*** Dataset records Section Begins ***

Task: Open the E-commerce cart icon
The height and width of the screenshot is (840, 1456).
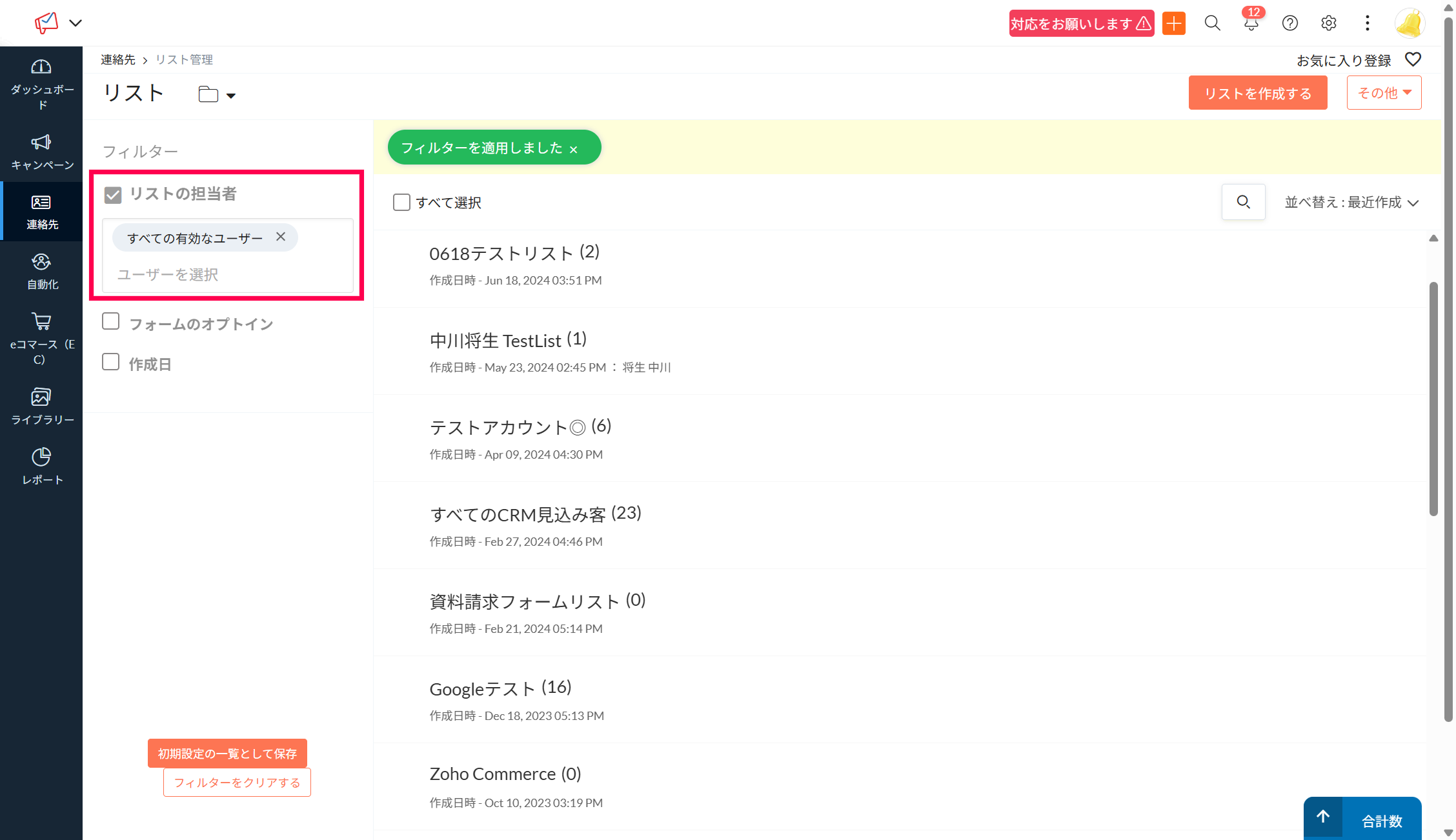Action: (41, 321)
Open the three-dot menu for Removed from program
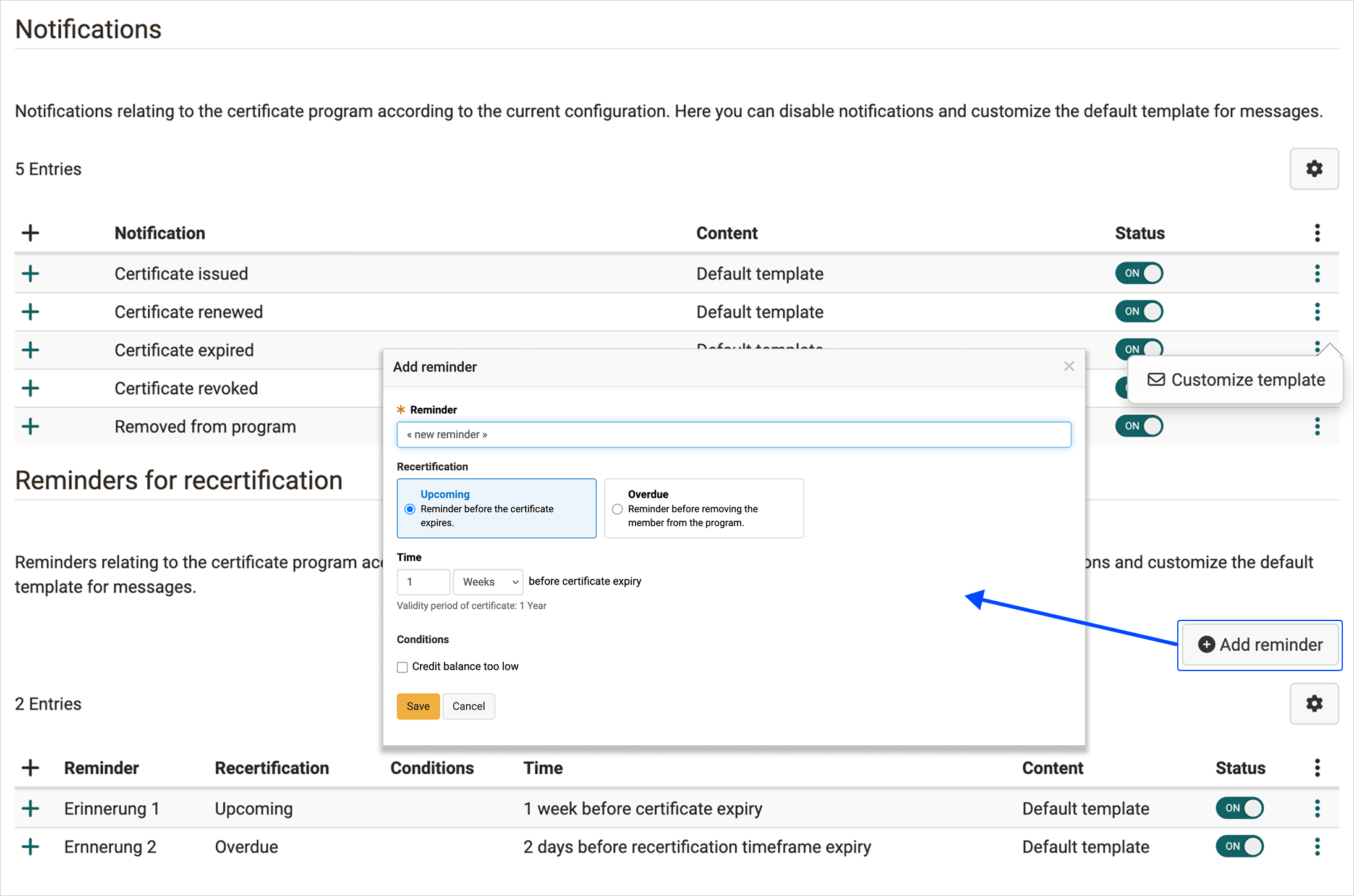 [1317, 426]
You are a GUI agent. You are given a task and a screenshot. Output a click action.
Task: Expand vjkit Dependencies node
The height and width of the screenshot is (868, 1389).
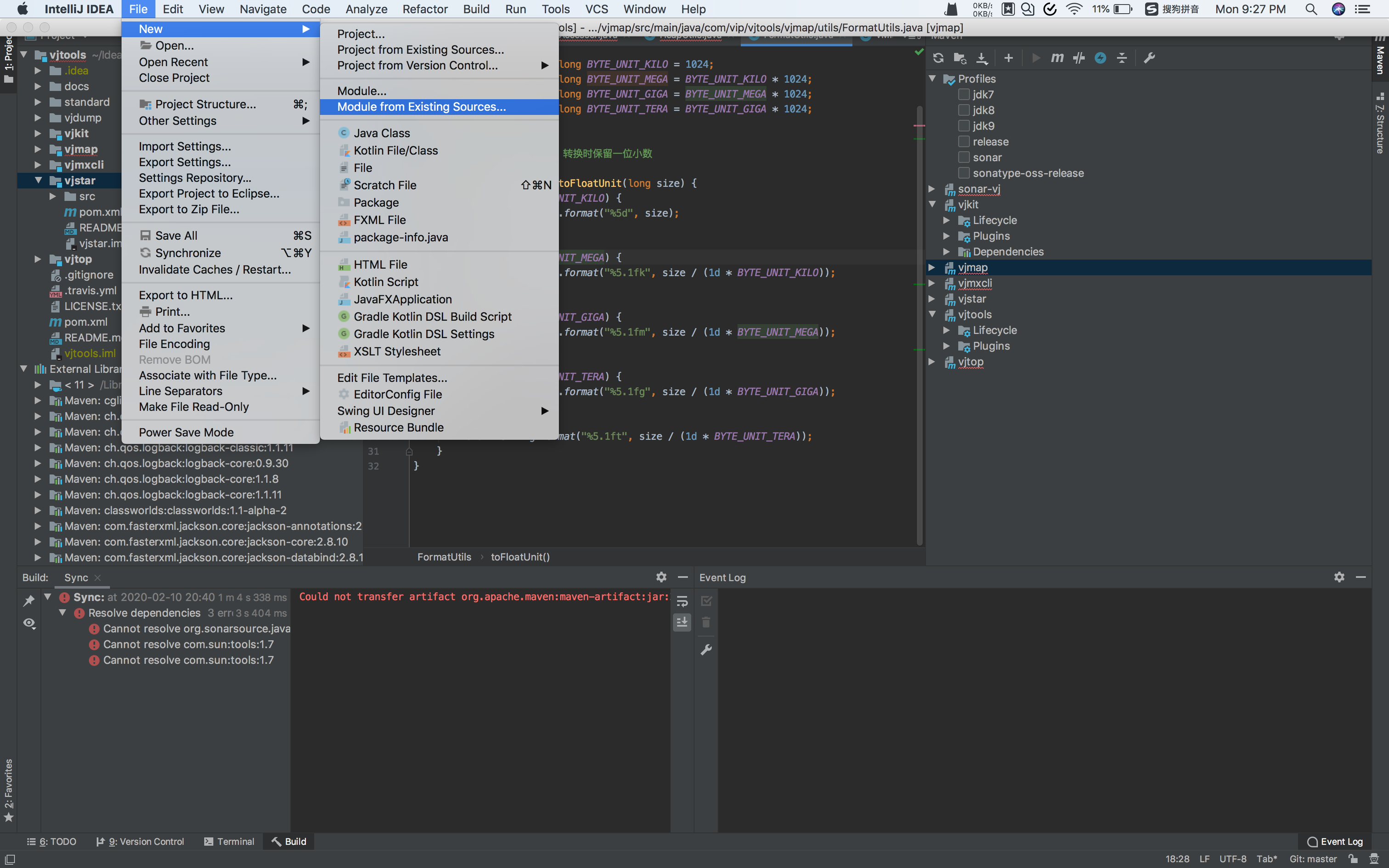[947, 252]
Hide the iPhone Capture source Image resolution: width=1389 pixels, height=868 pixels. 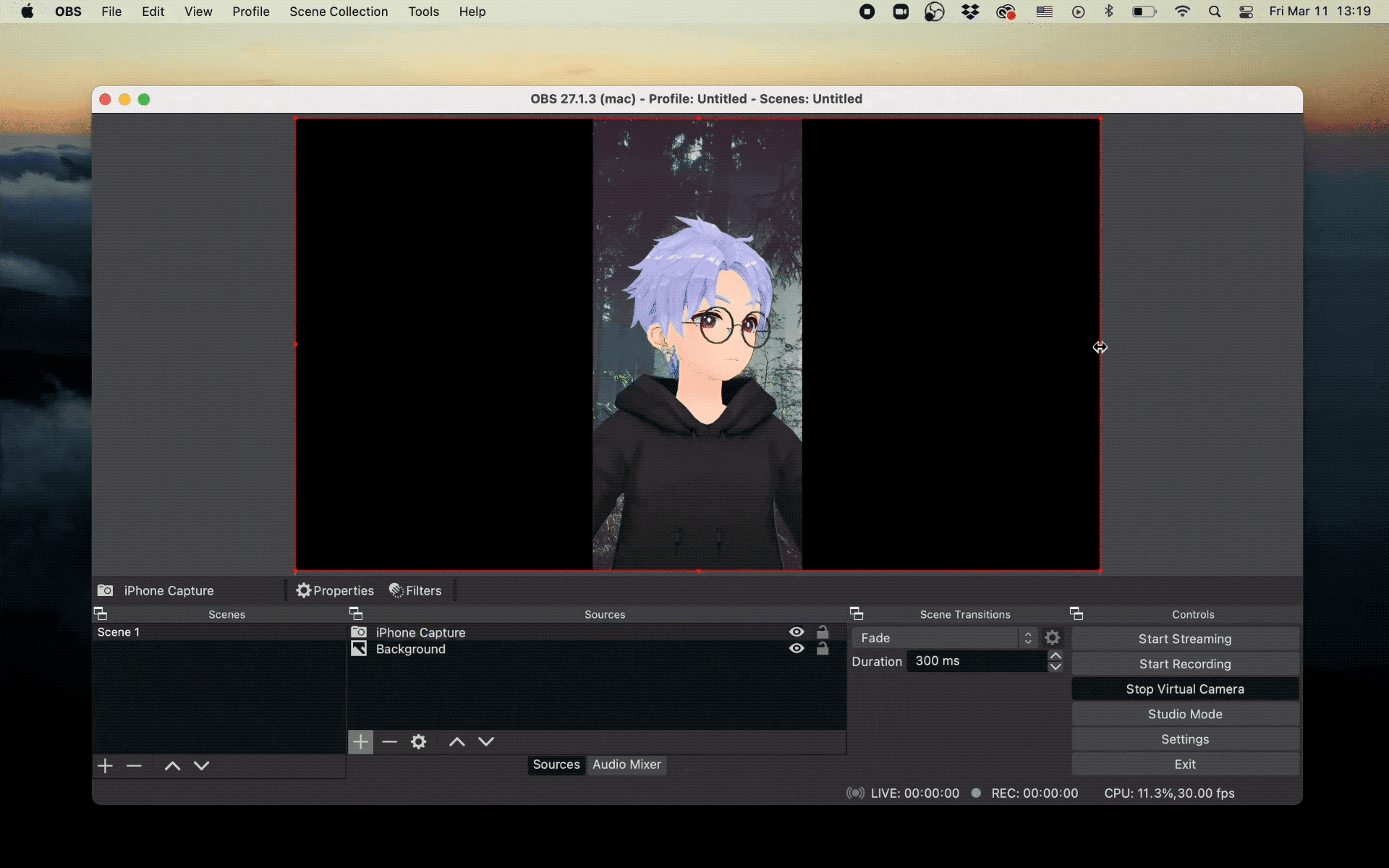(797, 631)
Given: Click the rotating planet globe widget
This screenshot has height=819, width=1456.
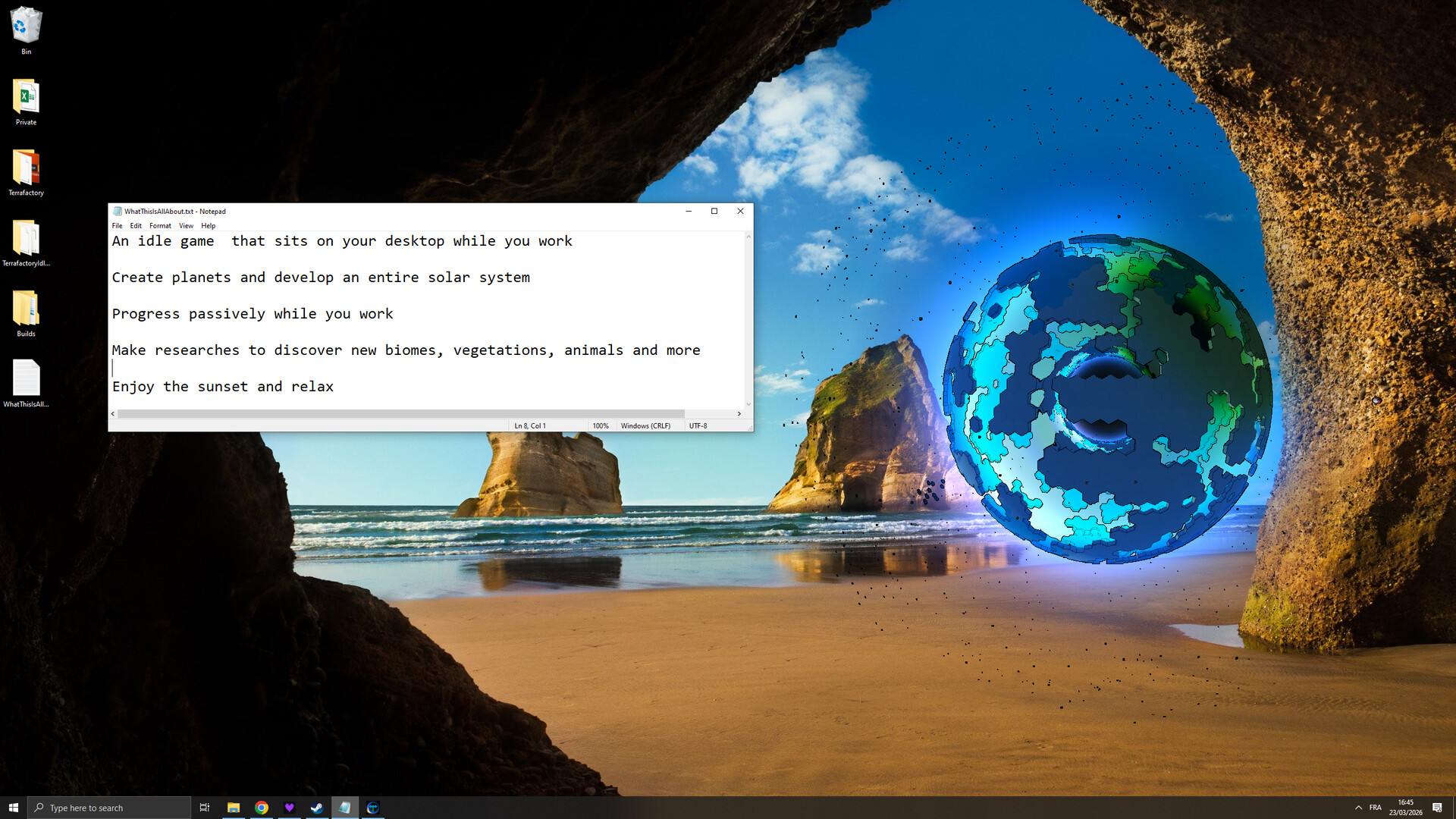Looking at the screenshot, I should (x=1106, y=400).
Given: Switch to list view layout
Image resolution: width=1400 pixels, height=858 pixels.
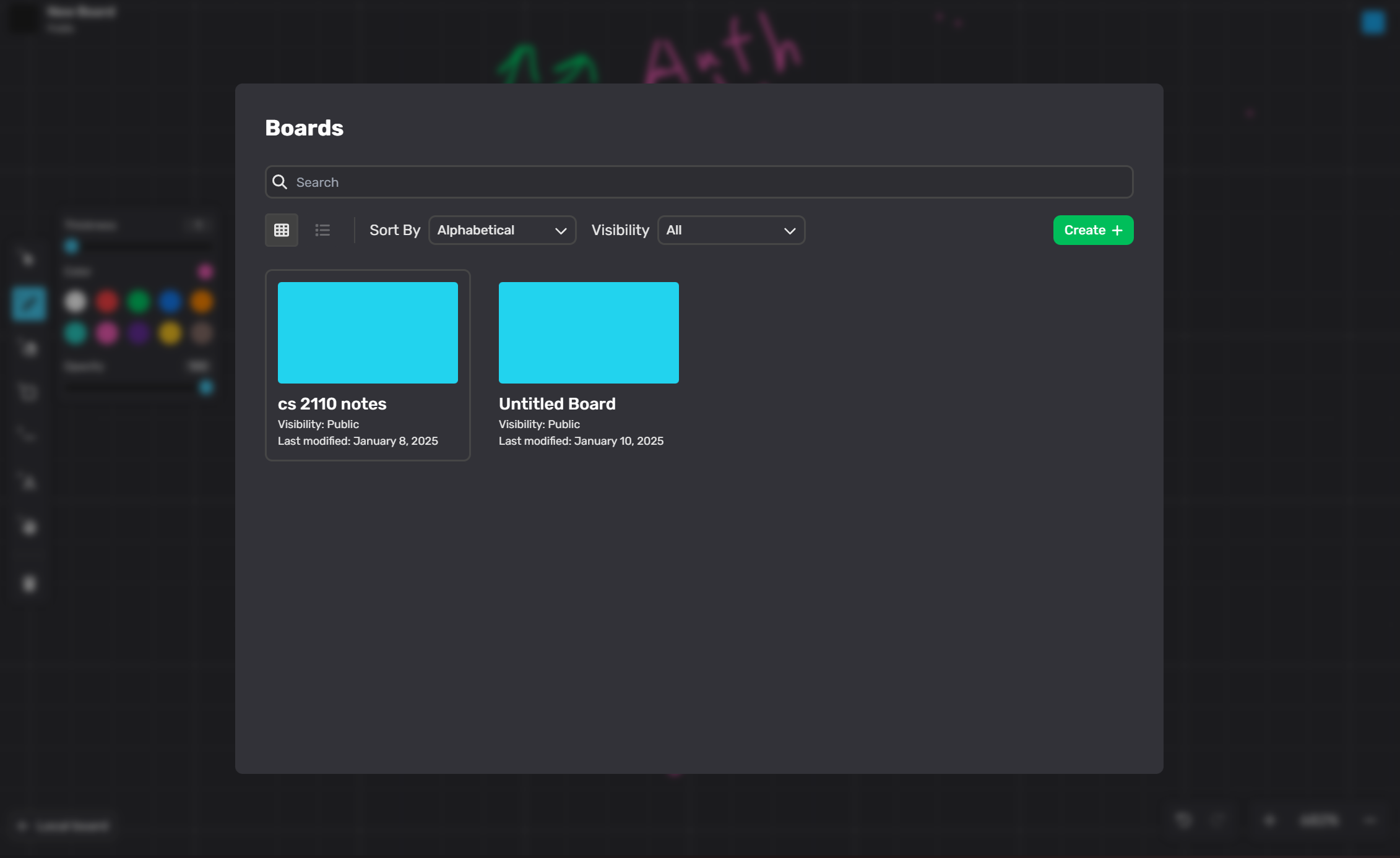Looking at the screenshot, I should pyautogui.click(x=322, y=230).
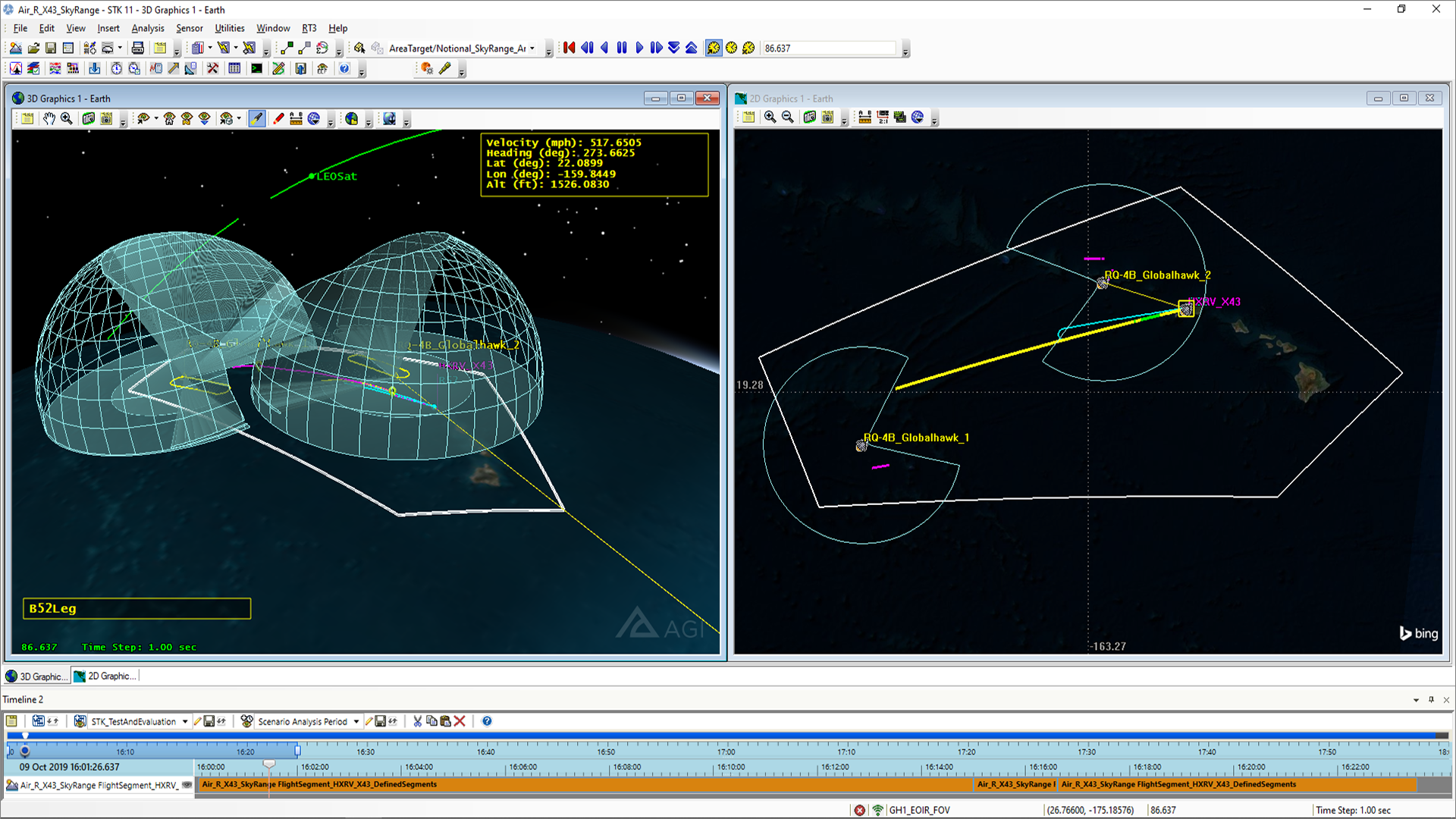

*** Dataset records Section Ends ***

> _Description of the task_: Without the pictures, retype exactly the lines from the one that holds "Given: Click the rotating planet globe widget" to the last line of the data above, both of them included.

> _Exercise output_:
Given: Click the rotating planet globe widget
This screenshot has height=819, width=1456.
Looking at the screenshot, I should (x=1106, y=400).
Given: Switch to list view layout
Image resolution: width=1400 pixels, height=858 pixels.
Looking at the screenshot, I should pyautogui.click(x=322, y=230).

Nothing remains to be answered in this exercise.